Lichens
No discussion of the fungi is complete without (at least) a brief discussion of lichens. Lichens are a common component of terrestrial ecosystems found from the Equator to the Polar Regions. A lichen is a unique type of symbiotic partnership that forms between a multicellular fungus and a unicellular photoautotroph. The fungal partner is referred to as the mycobiont, and the photoautotrophic partner is the photobiont.
The Mycobiont: The fungal partner is almost always an ascomycete fungus (there are about a dozen lichenized basidiomycetes, as well as a few others). Lichenized fungi are found only in lichens (i.e. not as “free-living” individuals), and each type of lichen contains a different species of fungus. For these reasons, the scientific name for the fungus is applied to the lichen. There are between 14,000 and 17,000 named and described types of lichens, which accounts for about 15% of known ascomycete species.
The Photobiont: The photobiont is usually a unicellular green alga (this is the case in more than 90 % of lichens), but in some it is a cyanobacterium (about 8% of lichens). A small number of lichens contain photoautotrophs from other groups (e.g. stramenopiles: yellow-green algae). The unicellular photoautotrophic partner is not limited to the lichen partnership and may be found in a non-lichenized “free-living” state. There are only a small number of photobiont species (about 100) that are found in lichens, so for the photobiont partner this is a non-exclusive relationship. Some lichens contain more than one species of photobiont in different portions of their thallus.
Symbiotic Relationship: The nature of the lichen symbiotic relationship continues to be the subject of research and debate. Although it is typically described as a mutualistic relationship, the fitness of the photobiont may be reduced, leading some lichenologists to describe the relationship as a form of controlled parasitism.
Lichen Ecology: Lichens are often pioneer “species” that are among the first to colonize bare rock or other “available” microhabitats. Many grow on the soil surface (where they are common components of the cryptobiotic soil community), or tree trunks. The cyanolichens (that have cyanobacterium photobionts) are important sources of fixed nitrogen for the nitrogen cycle in ecosystems. Lichens are very sensitive to variation in microclimates. Their extreme sensitivity to certain air pollutants has made them useful as indicators of air quality.
Economic Uses: Economically, lichens are used as food by animals (reindeer graze on lichens in the Arctic Circle) and humans. Some lichens have been used as the source of dyes.
Lichen Organization: Cultured separately, both mycobionts and photobionts are amorphous, but together they form a distinctive and complex body called a thallus. Thallus organization is distinctive, permitting recognition of many different types of lichens on a morphological basis. Lichens also form a number of secondary metabolites that are useful in lichen identification. Secondary metabolites and thallus organization are determined by the mycobiont. Most lichen thalli have an upper cortex formed by tightly interwoven fungal hyphae, and a central medulla formed from loosely woven hyphae. Some lichens also have a lower cortex. The unicellular photobionts are usually found in the upper (and sometimes lower) portions of the medulla. Recently (2016) a third symbiont was identified from a lichen: a unicellular basidiomycete (yeast) located in the upper cortex. Since this initial finding, basidiomycete yeasts have been identified from several additional lichens and may turn out to be widespread. In 2019, a fourth symbiont (a second basidiomycete) was identified in the thallus of the wolf lichen (Letharia). These exciting new findings may be leading to a fundamental re-thinking of the lichen association in the future.
The mycobiont is also responsible for the formation of sexual and asexual reproductive structures. If present, these are useful in lichen identification.
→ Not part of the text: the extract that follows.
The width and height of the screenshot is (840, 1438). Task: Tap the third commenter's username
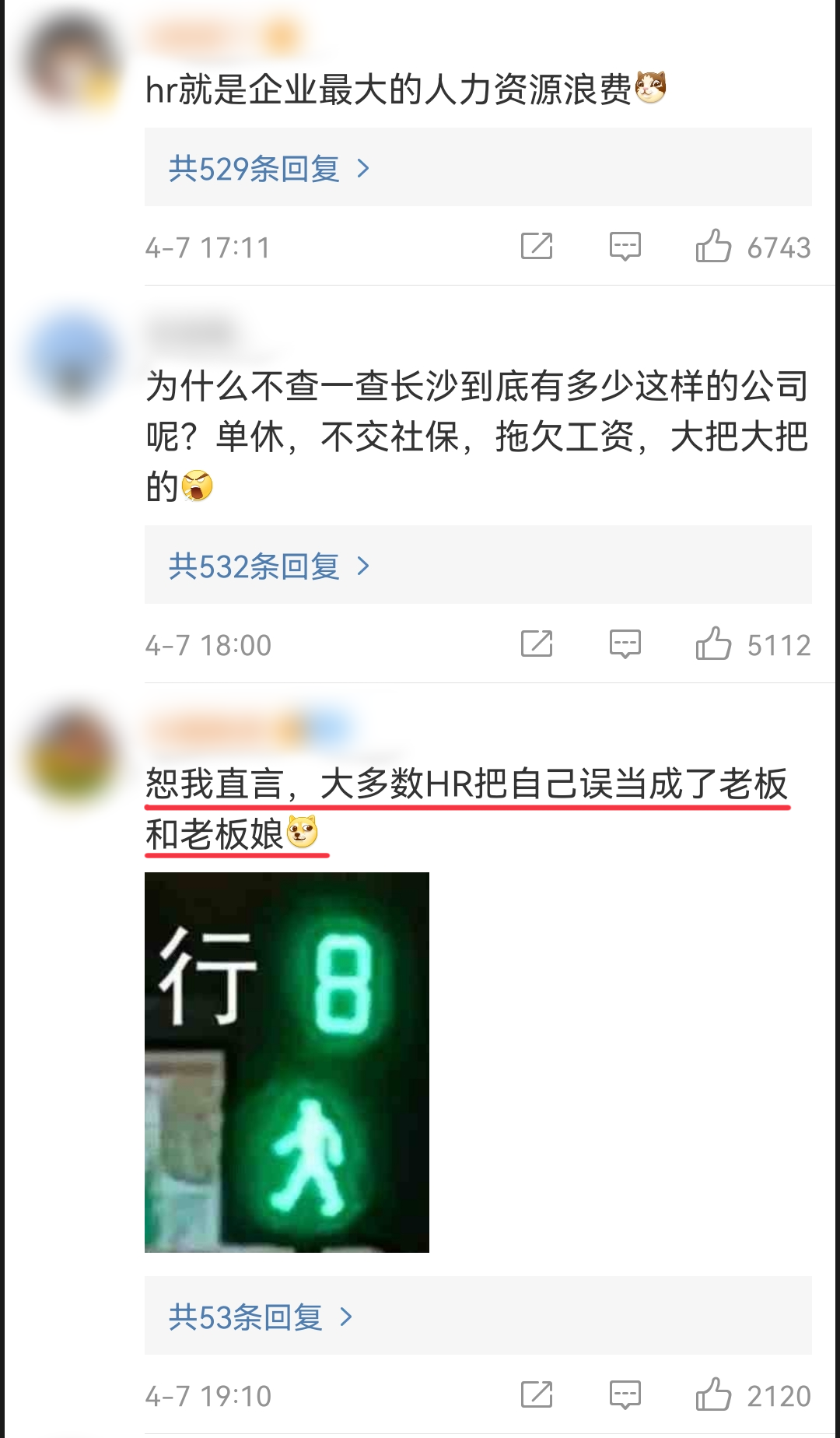pyautogui.click(x=249, y=730)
The growth of many lichens is relatively slow, depending on local conditions. On exposed rock surfaces the leading edge of a lichen thallus may expand just a few millimeters each year. Calibration of the lichen growth rate has become a useful tool for dating how long a rock surface has been exposed. This technique of dating surfaces is called lichenometry, and it is used by geologists, anthropologists, and geographers.
Lichen Morphology: Although highly variable, most lichen thalli can be categorized as being crustose, foliose, squamulose or fruticose. Brief descriptions:
Crustose lichens are flattened and adhere tightly to their substrate. They lack a lower cortex, with the medulla attached directly to the substrate. They generally cannot be detached from their substrate without being destroyed. They grow outwards from a central point, and based upon their size some are considered to be extremely old (perhaps 1,000 years old in some cases). Crustose lichens are commonly found on solid surfaces such as rocks and trees.
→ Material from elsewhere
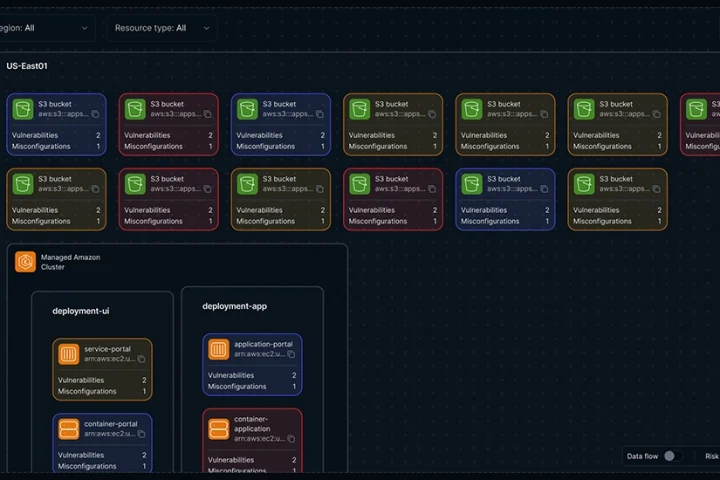The image size is (720, 480).
Task: Copy the container-application ARN
Action: pyautogui.click(x=291, y=438)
Foliose lichens are dorsoventrally flattened and leaf-like in appearance. They have a lower cortex, often with root-like extensions (rhizines) that attach them to their substrate (commonly soil, branches, or tree trunks). They are easily separated from their substrate.
Squamulose lichens form a small scale-like thallus that is not highly lobed. They adhere more or less tightly to their substrate. Some form vertical, trumpet-like reproductive structures.
Fruticose lichens are usually thread-like or have cylindrical portions of the thallus. They are often heavily branched and anchored to solid (bark or stone) surfaces.